Below, find the line containing "The height and"; from there to the final line, print every line exactly and skip the pictures.

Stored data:

-*-

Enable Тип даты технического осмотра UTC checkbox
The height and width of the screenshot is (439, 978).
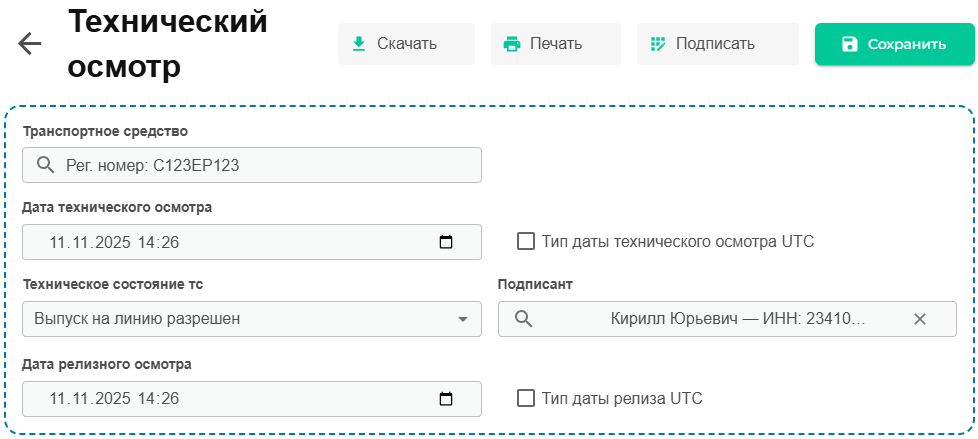point(526,241)
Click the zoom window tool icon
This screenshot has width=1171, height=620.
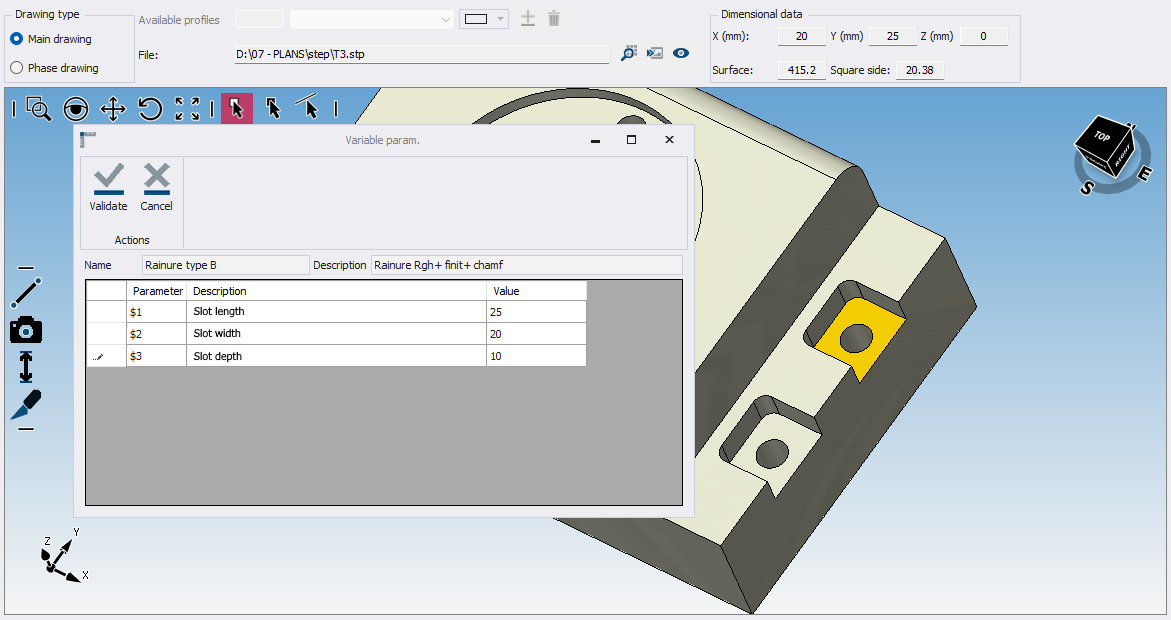[x=38, y=109]
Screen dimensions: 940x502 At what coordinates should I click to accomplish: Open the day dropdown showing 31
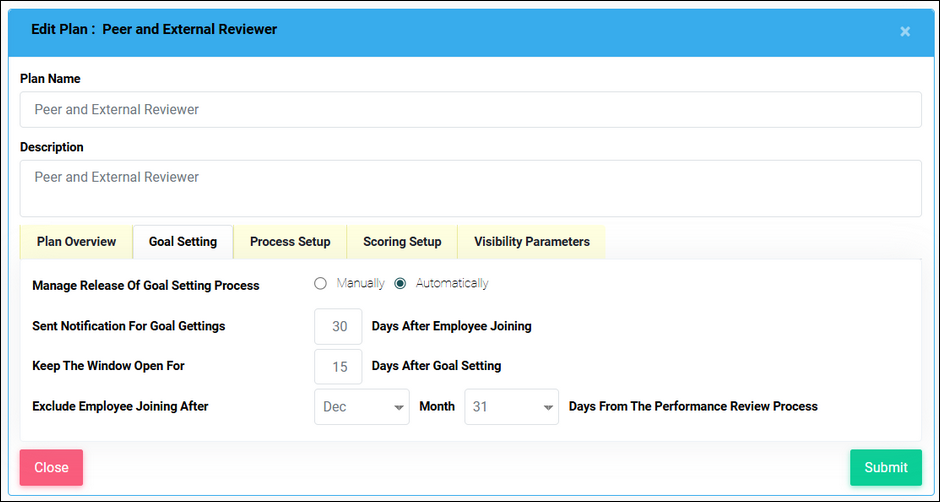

-*-

# Exercise response:
The height and width of the screenshot is (439, 978).
point(526,241)
Click the zoom window tool icon
This screenshot has width=1171, height=620.
[x=38, y=109]
Screen dimensions: 940x502 At what coordinates should I click to accomplish: Open the day dropdown showing 31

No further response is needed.